**DIRECTIONS**
Write each entry down again precisely, skipping nothing.

Saved entries
=== Section Start ===

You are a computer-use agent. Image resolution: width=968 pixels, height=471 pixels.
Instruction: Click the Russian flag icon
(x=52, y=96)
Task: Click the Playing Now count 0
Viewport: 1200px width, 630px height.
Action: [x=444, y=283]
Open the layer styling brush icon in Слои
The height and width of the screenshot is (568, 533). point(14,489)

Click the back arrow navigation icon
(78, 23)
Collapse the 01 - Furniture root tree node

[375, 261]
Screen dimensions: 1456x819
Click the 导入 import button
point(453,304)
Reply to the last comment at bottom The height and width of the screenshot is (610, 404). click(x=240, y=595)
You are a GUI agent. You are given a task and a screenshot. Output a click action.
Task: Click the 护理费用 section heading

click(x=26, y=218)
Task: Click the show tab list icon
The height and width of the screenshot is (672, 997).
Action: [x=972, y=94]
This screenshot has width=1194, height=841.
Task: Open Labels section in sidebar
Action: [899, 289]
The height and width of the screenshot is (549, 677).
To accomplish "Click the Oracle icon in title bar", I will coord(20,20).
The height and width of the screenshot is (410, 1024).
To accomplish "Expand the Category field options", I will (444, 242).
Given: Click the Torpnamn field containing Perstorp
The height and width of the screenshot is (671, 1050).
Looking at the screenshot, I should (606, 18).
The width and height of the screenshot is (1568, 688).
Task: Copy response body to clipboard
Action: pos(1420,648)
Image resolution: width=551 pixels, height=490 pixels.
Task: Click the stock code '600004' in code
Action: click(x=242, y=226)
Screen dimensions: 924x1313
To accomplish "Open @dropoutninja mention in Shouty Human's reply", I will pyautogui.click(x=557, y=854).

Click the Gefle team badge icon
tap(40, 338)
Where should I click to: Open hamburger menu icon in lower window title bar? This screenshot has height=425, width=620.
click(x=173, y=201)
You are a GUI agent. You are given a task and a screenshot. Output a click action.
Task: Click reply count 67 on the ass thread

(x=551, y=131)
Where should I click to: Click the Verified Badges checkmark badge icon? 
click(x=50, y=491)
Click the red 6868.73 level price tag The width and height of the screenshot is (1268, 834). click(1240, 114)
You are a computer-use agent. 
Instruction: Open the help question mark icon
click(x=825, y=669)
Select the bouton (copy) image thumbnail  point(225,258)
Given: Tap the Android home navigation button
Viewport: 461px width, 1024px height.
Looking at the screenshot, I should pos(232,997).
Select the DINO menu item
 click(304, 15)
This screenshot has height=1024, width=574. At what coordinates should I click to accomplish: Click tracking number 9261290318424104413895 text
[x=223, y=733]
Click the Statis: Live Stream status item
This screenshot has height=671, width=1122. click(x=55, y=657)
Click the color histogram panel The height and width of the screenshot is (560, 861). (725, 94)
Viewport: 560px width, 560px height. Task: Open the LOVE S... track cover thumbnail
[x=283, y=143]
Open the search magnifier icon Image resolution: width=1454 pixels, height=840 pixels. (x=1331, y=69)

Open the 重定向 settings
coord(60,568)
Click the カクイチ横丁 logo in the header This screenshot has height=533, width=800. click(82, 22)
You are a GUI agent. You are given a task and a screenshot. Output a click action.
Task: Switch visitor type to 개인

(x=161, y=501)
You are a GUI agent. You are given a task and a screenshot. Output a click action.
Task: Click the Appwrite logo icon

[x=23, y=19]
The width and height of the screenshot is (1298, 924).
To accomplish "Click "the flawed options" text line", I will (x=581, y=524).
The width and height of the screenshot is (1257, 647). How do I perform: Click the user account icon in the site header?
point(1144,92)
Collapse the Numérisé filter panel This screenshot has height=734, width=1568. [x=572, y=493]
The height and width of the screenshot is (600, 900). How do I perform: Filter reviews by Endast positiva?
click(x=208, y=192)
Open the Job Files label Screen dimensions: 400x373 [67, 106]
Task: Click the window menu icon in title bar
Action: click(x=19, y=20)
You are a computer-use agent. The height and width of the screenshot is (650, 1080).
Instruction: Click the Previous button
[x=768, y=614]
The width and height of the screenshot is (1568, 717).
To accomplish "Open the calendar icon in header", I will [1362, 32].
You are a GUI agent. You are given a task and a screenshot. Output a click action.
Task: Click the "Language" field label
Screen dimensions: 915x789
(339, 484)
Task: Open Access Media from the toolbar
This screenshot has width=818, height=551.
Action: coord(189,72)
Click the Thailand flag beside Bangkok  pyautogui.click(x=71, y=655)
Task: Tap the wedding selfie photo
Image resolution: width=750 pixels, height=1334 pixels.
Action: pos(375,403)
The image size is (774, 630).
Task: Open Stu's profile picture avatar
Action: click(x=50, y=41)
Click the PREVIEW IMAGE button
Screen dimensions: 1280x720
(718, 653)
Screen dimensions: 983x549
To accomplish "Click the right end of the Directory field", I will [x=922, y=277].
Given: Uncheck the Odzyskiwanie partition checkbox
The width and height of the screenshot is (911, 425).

=== Section End ===

**WRITTEN SOLUTION**
You are a computer-use agent. Image resolution: width=968 pixels, height=471 pixels.
Instruction: Click the Russian flag icon
(x=52, y=96)
Task: Click the Playing Now count 0
Viewport: 1200px width, 630px height.
Action: [x=444, y=283]
Open the layer styling brush icon in Слои
The height and width of the screenshot is (568, 533). point(14,489)

Click the back arrow navigation icon
(78, 23)
Collapse the 01 - Furniture root tree node

[375, 261]
Screen dimensions: 1456x819
Click the 导入 import button
point(453,304)
Reply to the last comment at bottom The height and width of the screenshot is (610, 404). click(x=240, y=595)
You are a GUI agent. You are given a task and a screenshot. Output a click action.
Task: Click the 护理费用 section heading

click(x=26, y=218)
Task: Click the show tab list icon
The height and width of the screenshot is (672, 997).
Action: [x=972, y=94]
This screenshot has width=1194, height=841.
Task: Open Labels section in sidebar
Action: [899, 289]
The height and width of the screenshot is (549, 677).
To accomplish "Click the Oracle icon in title bar", I will coord(20,20).
The height and width of the screenshot is (410, 1024).
To accomplish "Expand the Category field options", I will (444, 242).
Given: Click the Torpnamn field containing Perstorp
The height and width of the screenshot is (671, 1050).
Looking at the screenshot, I should (606, 18).
The width and height of the screenshot is (1568, 688).
Task: Copy response body to clipboard
Action: pos(1420,648)
Image resolution: width=551 pixels, height=490 pixels.
Task: Click the stock code '600004' in code
Action: click(x=242, y=226)
Screen dimensions: 924x1313
To accomplish "Open @dropoutninja mention in Shouty Human's reply", I will pyautogui.click(x=557, y=854).

Click the Gefle team badge icon
tap(40, 338)
Where should I click to: Open hamburger menu icon in lower window title bar? This screenshot has height=425, width=620.
click(x=173, y=201)
You are a GUI agent. You are given a task and a screenshot. Output a click action.
Task: Click reply count 67 on the ass thread

(x=551, y=131)
Where should I click to: Click the Verified Badges checkmark badge icon? 
click(x=50, y=491)
Click the red 6868.73 level price tag The width and height of the screenshot is (1268, 834). click(1240, 114)
You are a computer-use agent. 
Instruction: Open the help question mark icon
click(x=825, y=669)
Select the bouton (copy) image thumbnail  point(225,258)
Given: Tap the Android home navigation button
Viewport: 461px width, 1024px height.
Looking at the screenshot, I should pos(232,997).
Select the DINO menu item
 click(304, 15)
This screenshot has height=1024, width=574. At what coordinates should I click to accomplish: Click tracking number 9261290318424104413895 text
[x=223, y=733]
Click the Statis: Live Stream status item
This screenshot has height=671, width=1122. click(x=55, y=657)
Click the color histogram panel The height and width of the screenshot is (560, 861). (725, 94)
Viewport: 560px width, 560px height. Task: Open the LOVE S... track cover thumbnail
[x=283, y=143]
Open the search magnifier icon Image resolution: width=1454 pixels, height=840 pixels. (x=1331, y=69)

Open the 重定向 settings
coord(60,568)
Click the カクイチ横丁 logo in the header This screenshot has height=533, width=800. click(82, 22)
You are a GUI agent. You are given a task and a screenshot. Output a click action.
Task: Switch visitor type to 개인

(x=161, y=501)
You are a GUI agent. You are given a task and a screenshot. Output a click action.
Task: Click the Appwrite logo icon

[x=23, y=19]
The width and height of the screenshot is (1298, 924).
To accomplish "Click "the flawed options" text line", I will (x=581, y=524).
The width and height of the screenshot is (1257, 647). How do I perform: Click the user account icon in the site header?
point(1144,92)
Collapse the Numérisé filter panel This screenshot has height=734, width=1568. [x=572, y=493]
The height and width of the screenshot is (600, 900). How do I perform: Filter reviews by Endast positiva?
click(x=208, y=192)
Open the Job Files label Screen dimensions: 400x373 [67, 106]
Task: Click the window menu icon in title bar
Action: click(x=19, y=20)
You are a computer-use agent. The height and width of the screenshot is (650, 1080).
Instruction: Click the Previous button
[x=768, y=614]
The width and height of the screenshot is (1568, 717).
To accomplish "Open the calendar icon in header", I will [1362, 32].
You are a GUI agent. You are given a task and a screenshot. Output a click action.
Task: Click the "Language" field label
Screen dimensions: 915x789
(339, 484)
Task: Open Access Media from the toolbar
This screenshot has width=818, height=551.
Action: coord(189,72)
Click the Thailand flag beside Bangkok  pyautogui.click(x=71, y=655)
Task: Tap the wedding selfie photo
Image resolution: width=750 pixels, height=1334 pixels.
Action: pos(375,403)
The image size is (774, 630).
Task: Open Stu's profile picture avatar
Action: click(x=50, y=41)
Click the PREVIEW IMAGE button
Screen dimensions: 1280x720
(718, 653)
Screen dimensions: 983x549
To accomplish "Click the right end of the Directory field", I will [x=922, y=277].
Given: Uncheck the Odzyskiwanie partition checkbox
The width and height of the screenshot is (911, 425).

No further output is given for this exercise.